*TASK DETAILS:* Please recast all of the following lines as a numbered list, leaving out any blank lines.

*RECORD EXCERPTS:*
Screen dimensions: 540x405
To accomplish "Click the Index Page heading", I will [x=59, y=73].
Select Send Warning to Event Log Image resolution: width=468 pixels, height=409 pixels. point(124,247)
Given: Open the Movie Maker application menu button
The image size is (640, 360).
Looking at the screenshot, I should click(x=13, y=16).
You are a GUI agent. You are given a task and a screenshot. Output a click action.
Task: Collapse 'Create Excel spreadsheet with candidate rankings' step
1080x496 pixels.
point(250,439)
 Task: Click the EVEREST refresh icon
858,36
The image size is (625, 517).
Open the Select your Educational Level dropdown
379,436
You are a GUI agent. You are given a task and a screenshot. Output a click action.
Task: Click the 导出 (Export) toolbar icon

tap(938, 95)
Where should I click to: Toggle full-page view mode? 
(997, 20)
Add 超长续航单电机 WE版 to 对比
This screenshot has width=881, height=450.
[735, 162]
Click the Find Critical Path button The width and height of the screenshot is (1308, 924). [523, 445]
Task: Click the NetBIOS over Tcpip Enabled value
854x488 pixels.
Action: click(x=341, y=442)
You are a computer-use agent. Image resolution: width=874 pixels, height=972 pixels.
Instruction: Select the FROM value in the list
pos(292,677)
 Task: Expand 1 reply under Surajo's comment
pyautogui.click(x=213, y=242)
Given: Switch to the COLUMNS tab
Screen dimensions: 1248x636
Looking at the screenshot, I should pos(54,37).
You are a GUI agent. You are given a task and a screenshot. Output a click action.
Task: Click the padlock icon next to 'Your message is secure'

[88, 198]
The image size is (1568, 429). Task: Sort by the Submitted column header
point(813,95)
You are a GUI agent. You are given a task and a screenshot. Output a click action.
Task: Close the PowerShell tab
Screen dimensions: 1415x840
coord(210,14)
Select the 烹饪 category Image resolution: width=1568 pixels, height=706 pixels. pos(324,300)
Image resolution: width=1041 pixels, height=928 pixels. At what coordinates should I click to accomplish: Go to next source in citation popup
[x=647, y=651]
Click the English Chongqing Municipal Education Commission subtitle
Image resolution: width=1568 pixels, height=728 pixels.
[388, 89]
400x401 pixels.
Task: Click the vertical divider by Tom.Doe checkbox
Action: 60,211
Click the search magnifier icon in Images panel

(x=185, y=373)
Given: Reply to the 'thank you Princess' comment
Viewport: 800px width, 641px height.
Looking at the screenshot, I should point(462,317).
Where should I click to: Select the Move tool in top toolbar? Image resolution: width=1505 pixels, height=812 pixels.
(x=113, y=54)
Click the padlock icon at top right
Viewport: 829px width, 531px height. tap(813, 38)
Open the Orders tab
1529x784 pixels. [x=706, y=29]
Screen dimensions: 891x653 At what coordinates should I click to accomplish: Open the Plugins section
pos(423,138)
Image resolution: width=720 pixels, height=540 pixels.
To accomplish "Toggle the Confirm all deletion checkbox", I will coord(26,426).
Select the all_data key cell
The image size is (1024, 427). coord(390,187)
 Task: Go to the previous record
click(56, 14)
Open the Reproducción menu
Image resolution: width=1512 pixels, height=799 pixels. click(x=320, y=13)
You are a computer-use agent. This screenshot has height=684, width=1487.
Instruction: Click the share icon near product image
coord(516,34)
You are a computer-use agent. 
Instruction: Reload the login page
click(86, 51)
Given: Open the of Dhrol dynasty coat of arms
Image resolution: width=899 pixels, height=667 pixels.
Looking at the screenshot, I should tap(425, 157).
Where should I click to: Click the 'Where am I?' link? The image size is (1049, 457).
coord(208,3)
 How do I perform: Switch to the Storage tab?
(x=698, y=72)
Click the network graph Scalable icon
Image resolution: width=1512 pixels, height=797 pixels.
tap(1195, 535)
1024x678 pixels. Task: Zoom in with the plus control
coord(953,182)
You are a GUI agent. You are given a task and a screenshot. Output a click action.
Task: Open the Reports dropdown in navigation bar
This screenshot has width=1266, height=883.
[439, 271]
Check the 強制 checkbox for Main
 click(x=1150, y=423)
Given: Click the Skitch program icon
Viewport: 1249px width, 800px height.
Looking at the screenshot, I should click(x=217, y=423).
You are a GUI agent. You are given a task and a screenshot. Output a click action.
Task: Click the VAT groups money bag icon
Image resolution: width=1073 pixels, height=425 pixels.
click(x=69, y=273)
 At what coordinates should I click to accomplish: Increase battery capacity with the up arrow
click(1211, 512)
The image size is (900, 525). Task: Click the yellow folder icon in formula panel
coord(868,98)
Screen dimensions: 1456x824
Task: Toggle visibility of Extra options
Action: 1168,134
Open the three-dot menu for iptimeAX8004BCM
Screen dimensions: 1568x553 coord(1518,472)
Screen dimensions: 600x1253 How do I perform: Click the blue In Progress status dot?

*TASK RESULT:*
1. Screen dimensions: 540x405
2. To accomplish "Click the Index Page heading", I will [x=59, y=73].
3. Select Send Warning to Event Log Image resolution: width=468 pixels, height=409 pixels. point(124,247)
4. Given: Open the Movie Maker application menu button
5. The image size is (640, 360).
6. Looking at the screenshot, I should click(x=13, y=16).
7. You are a GUI agent. You are given a task and a screenshot. Output a click action.
8. Task: Collapse 'Create Excel spreadsheet with candidate rankings' step
9. 1080x496 pixels.
10. point(250,439)
11.  Task: Click the EVEREST refresh icon
12. 858,36
13. The image size is (625, 517).
14. Open the Select your Educational Level dropdown
15. 379,436
16. You are a GUI agent. You are given a task and a screenshot. Output a click action.
17. Task: Click the 导出 (Export) toolbar icon
18. tap(938, 95)
19. Where should I click to: Toggle full-page view mode? 
20. (997, 20)
21. Add 超长续航单电机 WE版 to 对比
22. This screenshot has width=881, height=450.
23. [735, 162]
24. Click the Find Critical Path button The width and height of the screenshot is (1308, 924). [523, 445]
25. Task: Click the NetBIOS over Tcpip Enabled value
26. 854x488 pixels.
27. Action: click(x=341, y=442)
28. You are a computer-use agent. Image resolution: width=874 pixels, height=972 pixels.
29. Instruction: Select the FROM value in the list
30. pos(292,677)
31.  Task: Expand 1 reply under Surajo's comment
32. pyautogui.click(x=213, y=242)
33. Given: Switch to the COLUMNS tab
34. Screen dimensions: 1248x636
35. Looking at the screenshot, I should pos(54,37).
36. You are a GUI agent. You are given a task and a screenshot. Output a click action.
37. Task: Click the padlock icon next to 'Your message is secure'
38. [88, 198]
39. The image size is (1568, 429). Task: Sort by the Submitted column header
40. point(813,95)
41. You are a GUI agent. You are given a task and a screenshot. Output a click action.
42. Task: Close the PowerShell tab
43. Screen dimensions: 1415x840
44. coord(210,14)
45. Select the 烹饪 category Image resolution: width=1568 pixels, height=706 pixels. pos(324,300)
46. Image resolution: width=1041 pixels, height=928 pixels. At what coordinates should I click to accomplish: Go to next source in citation popup
47. [x=647, y=651]
48. Click the English Chongqing Municipal Education Commission subtitle
49. Image resolution: width=1568 pixels, height=728 pixels.
50. [388, 89]
51. 400x401 pixels.
52. Task: Click the vertical divider by Tom.Doe checkbox
53. Action: 60,211
54. Click the search magnifier icon in Images panel
55. (x=185, y=373)
56. Given: Reply to the 'thank you Princess' comment
57. Viewport: 800px width, 641px height.
58. Looking at the screenshot, I should point(462,317).
59. Where should I click to: Select the Move tool in top toolbar? Image resolution: width=1505 pixels, height=812 pixels.
60. (x=113, y=54)
61. Click the padlock icon at top right
62. Viewport: 829px width, 531px height. tap(813, 38)
63. Open the Orders tab
64. 1529x784 pixels. [x=706, y=29]
65. Screen dimensions: 891x653 At what coordinates should I click to accomplish: Open the Plugins section
66. pos(423,138)
67. Image resolution: width=720 pixels, height=540 pixels.
68. To accomplish "Toggle the Confirm all deletion checkbox", I will coord(26,426).
69. Select the all_data key cell
70. The image size is (1024, 427). coord(390,187)
71.  Task: Go to the previous record
72. click(56, 14)
73. Open the Reproducción menu
74. Image resolution: width=1512 pixels, height=799 pixels. click(x=320, y=13)
75. You are a computer-use agent. This screenshot has height=684, width=1487.
76. Instruction: Click the share icon near product image
77. coord(516,34)
78. You are a computer-use agent. 
79. Instruction: Reload the login page
80. click(86, 51)
81. Given: Open the of Dhrol dynasty coat of arms
82. Image resolution: width=899 pixels, height=667 pixels.
83. Looking at the screenshot, I should tap(425, 157).
84. Where should I click to: Click the 'Where am I?' link? The image size is (1049, 457).
85. coord(208,3)
86.  How do I perform: Switch to the Storage tab?
87. (x=698, y=72)
88. Click the network graph Scalable icon
89. Image resolution: width=1512 pixels, height=797 pixels.
90. tap(1195, 535)
91. 1024x678 pixels. Task: Zoom in with the plus control
92. coord(953,182)
93. You are a GUI agent. You are given a task and a screenshot. Output a click action.
94. Task: Open the Reports dropdown in navigation bar
95. This screenshot has width=1266, height=883.
96. [439, 271]
97. Check the 強制 checkbox for Main
98.  click(x=1150, y=423)
99. Given: Click the Skitch program icon
100. Viewport: 1249px width, 800px height.
101. Looking at the screenshot, I should click(x=217, y=423).
102. You are a GUI agent. You are given a task and a screenshot. Output a click action.
103. Task: Click the VAT groups money bag icon
104. Image resolution: width=1073 pixels, height=425 pixels.
105. click(x=69, y=273)
106.  At what coordinates should I click to accomplish: Increase battery capacity with the up arrow
107. click(1211, 512)
108. The image size is (900, 525). Task: Click the yellow folder icon in formula panel
109. coord(868,98)
110. Screen dimensions: 1456x824
111. Task: Toggle visibility of Extra options
112. Action: 1168,134
113. Open the three-dot menu for iptimeAX8004BCM
114. Screen dimensions: 1568x553 coord(1518,472)
115. Screen dimensions: 600x1253 How do I perform: Click the blue In Progress status dot?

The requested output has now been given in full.